Figure 1: Workflow diagram of the Relative Importance Factor (RIF) analysis methodology showing the comprehensive analytical process.

The methodology systematically processes data through: (1) data collection, (2) variable selection with categorical validation, (3) frequency estimation, (4) total count calculation, (5) relative frequency computation, (6) ranking assignment, (7) power-law model fitting with statistical validation, (8) RIF index computation for valid models, and (9) visualization through matrices and networks. This ensures that only statistically valid power-law distributions proceed to RIF analysis, providing robust insights into the relative importance relationships between concepts.

1. Keyword Extraction and Cleaning (for Case Study)
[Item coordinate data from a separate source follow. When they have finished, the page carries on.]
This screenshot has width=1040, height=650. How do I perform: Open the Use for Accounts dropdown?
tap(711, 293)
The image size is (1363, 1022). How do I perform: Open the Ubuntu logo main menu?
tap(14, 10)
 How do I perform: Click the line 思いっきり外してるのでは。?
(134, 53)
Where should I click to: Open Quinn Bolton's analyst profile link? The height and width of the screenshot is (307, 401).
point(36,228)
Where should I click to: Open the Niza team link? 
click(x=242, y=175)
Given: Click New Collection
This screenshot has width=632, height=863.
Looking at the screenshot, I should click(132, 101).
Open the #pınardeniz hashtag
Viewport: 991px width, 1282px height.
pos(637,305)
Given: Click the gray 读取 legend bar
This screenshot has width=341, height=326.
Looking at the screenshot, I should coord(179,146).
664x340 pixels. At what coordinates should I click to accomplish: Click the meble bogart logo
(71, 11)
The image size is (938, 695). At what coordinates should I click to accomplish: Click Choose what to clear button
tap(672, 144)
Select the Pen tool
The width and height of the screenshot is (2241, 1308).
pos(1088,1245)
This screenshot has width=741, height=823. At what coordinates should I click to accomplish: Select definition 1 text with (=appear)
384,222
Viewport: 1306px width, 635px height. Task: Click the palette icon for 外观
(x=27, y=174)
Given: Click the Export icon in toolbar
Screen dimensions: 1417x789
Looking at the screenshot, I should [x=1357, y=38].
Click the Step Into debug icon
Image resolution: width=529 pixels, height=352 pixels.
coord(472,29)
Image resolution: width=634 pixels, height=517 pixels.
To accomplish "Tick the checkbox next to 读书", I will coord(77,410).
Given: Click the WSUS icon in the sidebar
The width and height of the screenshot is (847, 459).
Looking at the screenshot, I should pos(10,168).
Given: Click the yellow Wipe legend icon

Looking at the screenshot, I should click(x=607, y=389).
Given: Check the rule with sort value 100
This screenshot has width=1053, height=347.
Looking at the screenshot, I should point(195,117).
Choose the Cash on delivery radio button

The framework begins by extracting keywords from scientific literature and applying several cleaning steps:

Thesaurus normalization: Standardizes synonymous terms
Country name removal: Filters out geographical references
Frequency-based filtering: Removes low-frequency terms
Duplicate merging: Consolidates identical terms

2. Power-Law Distribution Analysis

Analyzes the frequency distribution of keywords to establish theoretical baseline:

Parameter Estimation: Uses maximum likelihood estimation to fit power-law parameters (α, xmin)
Goodness-of-Fit Testing: Kolmogorov-Smirnov test with bootstrap significance testing
Log-Log Visualization: Generates rank-frequency plots for visual inspection
Statistical Validation: Computes p-values to assess power-law fit quality
Threshold Selection: Determines minimum frequency (xmin) for power-law regime

3. RIF Index Calculation

The Relative Importance Factor (RIF) quantifies the relative importance relationships between concepts by computing ratios of their theoretical power-law probabilities. The RIF index is calculated as:

RIF_i = P_theoretical,1 / P_theoretical,i

Where:

P_theoretical,i is the theoretical probability of keyword i under the fitted power-law distribution
P_theoretical,1 is the theoretical probability of the highest-ranked keyword (rank = 1)
The RIF matrix Φ(s,r) = P_theoretical,s / P_theoretical,r shows relative importance between any two concepts
RIF values ≥ 1 indicate how many times more important concept s is compared to concept r

Algorithm Overview:

Frequency Filtering: Filter data based on minimum frequency threshold (xmin)
Rank Assignment: Assign ranks 1 to n based on frequency ordering
Theoretical Probabilities: Calculate P(r) = A × r^(-θ) where:
- A = 1/Σ(r^(-θ)) is the normalization constant
- θ is the power-law exponent from previous analysis
RIF Calculation: Compute RIF_i = P_theoretical,1 / P_theoretical,i for each keyword
Empirical Fitting: Fit log-log regression to validate: log(frequency) = log(δ) + β × log(rank)
Parameter Relationships: Calculate α = θ/(-β) and additional normalization constants
Matrix Generation: Create pairwise RIF matrix Φ(s,r) = P_theoretical,s / P_theoretical,r for s ≤ r

4. Visualization and Analysis

The framework generates comprehensive outputs for interpretation:

RIF Matrix Heatmaps: Lower-triangular matrices showing pairwise RIF relationships
Network Graphs: Visualizations of keyword relationships and hierarchies
Comparative Analyses: Side-by-side comparisons of different datasets or groups
Statistical Summaries: Detailed tables with RIF indices, probabilities, and fit parameters

Mathematical Formulation

The RIF methodology follows a structured mathematical approach:

Power-Law Model

For a set of keywords with frequencies, the theoretical power-law distribution is:

P(r) = A × r^(-θ)

Where:

r is the rank (1, 2, 3, ...)
θ is the power-law exponent parameter
A is the normalization constant: A = 1/Σ(r^(-θ))

Empirical Fitting

The empirical data is fitted using log-log regression:

log(frequency) = log(δ) + β × log(rank)

Where:

δ is the scaling factor
β is the empirical slope (negative for power-law decay)

RIF Index Computation

The RIF index measures relative importance using theoretical power-law probabilities:

RIF_i = P_theoretical,1 / P_theoretical,i

Where theoretical probabilities are calculated as:

P_theoretical,i = A × r_i^(-θ)
A = 1 / Σ(r^(-θ))  (normalization constant)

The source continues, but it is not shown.